In Canada, products of Catha edulis including cathinone are classified as a Schedule IV substances by the Controlled Drugs and Substances Act, meaning it is illegal to seek out the substance, but possession is not an indictable offense. However, many Eastern African cultures do not consider khat to be drug [2] and may not consider it relevant when discussing medication or substance use history. Therefore, it may be difficult to discover its use on a patient history without a high index of suspicion. As in the case of our patient, he only disclosed his khat use after explicit questioning on his second admission to hospital three months from his initial presentation.

Other nonnative cultural substances that have been associated with acute liver injury include Kava (Piper methysticum) and Kratom (Mitragyna speciosa). Kava is a herbal extract with anxiolytic properties used ceremonially and recreationally in the South Pacific and typically causes hepatocellular pattern of liver injury. Kratom is an herbal extract with opioid activity used recreationally in Southeast Asia and its pattern of liver injury is cholestatic or mixed [10]. Our patient had no history of ingestion of these or other substances prior to presentation.

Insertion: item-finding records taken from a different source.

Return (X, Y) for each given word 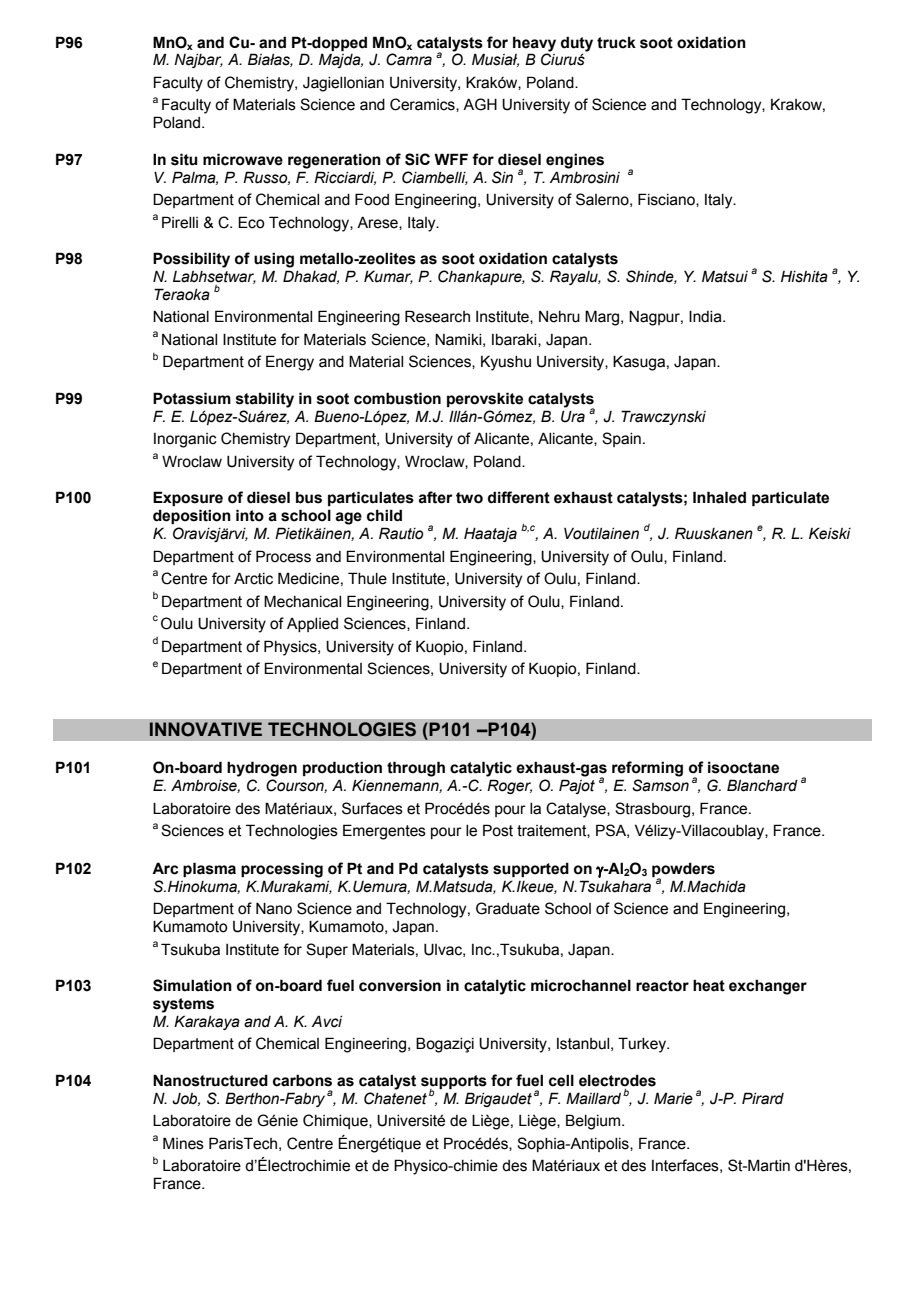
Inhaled (719, 497)
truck (616, 42)
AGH (480, 104)
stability (265, 400)
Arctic (253, 578)
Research (437, 316)
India (706, 316)
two (469, 498)
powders (683, 871)
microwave (243, 159)
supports (454, 1083)
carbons (302, 1080)
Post (498, 830)
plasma (209, 869)
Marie (673, 1098)
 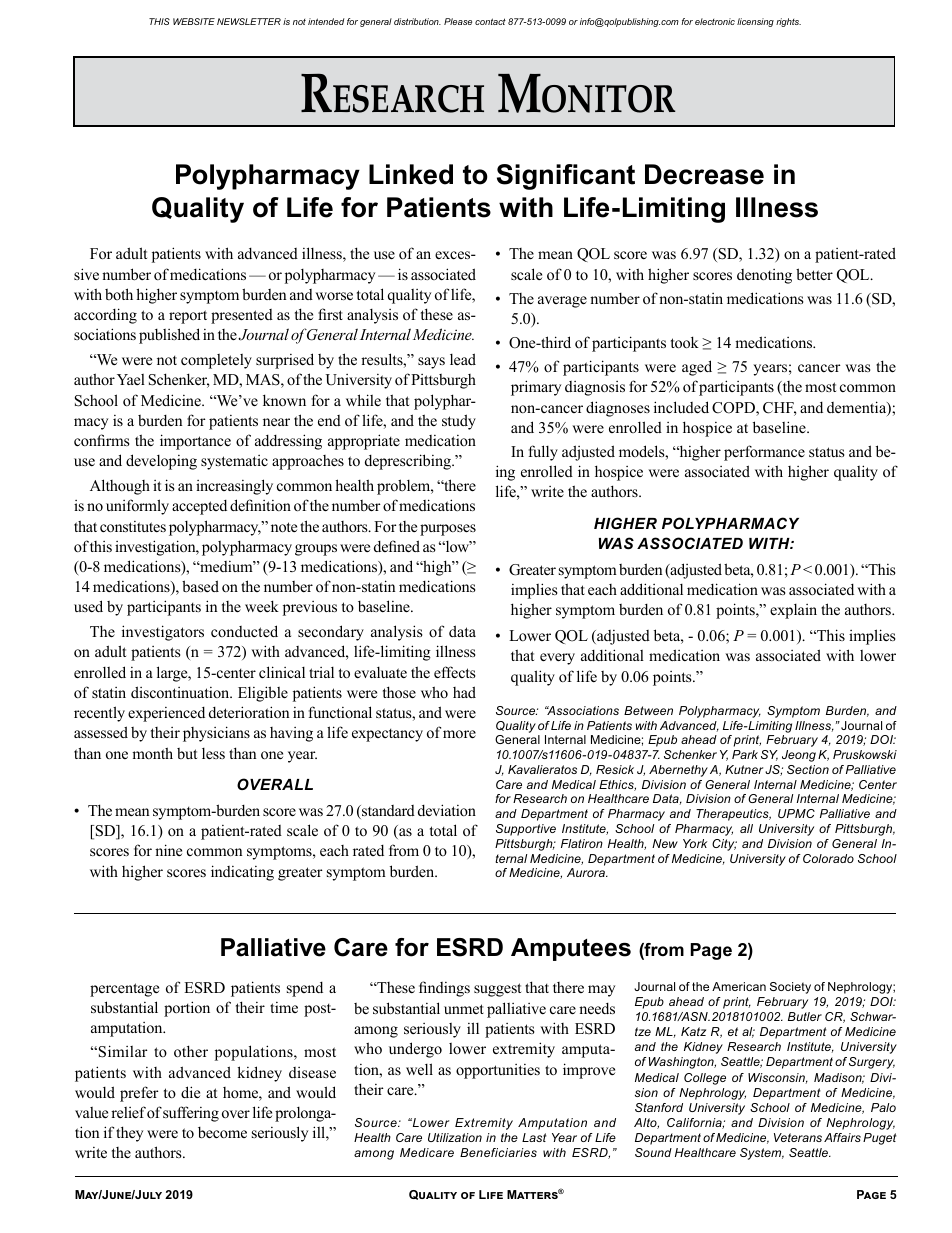 I want to click on suffering, so click(x=191, y=1114).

In summary, this is the first reported case of khat-associated hepatitis in Canada which we are aware of. We identified a temporal association between khat use and liver injury followed by biochemical improvement with cessation of use in our patient, while extensive investigations were unrevealing for an alternate cause. Patients with unexplained liver injury should be asked about all medications, supplement use, alternative medical treatments, and recreational drug use. Particularly, as in our case, patients of East African heritage presenting with unexplained liver injury should be asked about khat use. This case highlights the importance of awareness of non-native cultural practices when managing patients given increased refugee and migrant populations to Canada.


Written consent was obtained from the patient.

Conflicts of Interest

The authors declare that they have no conflicts of interest.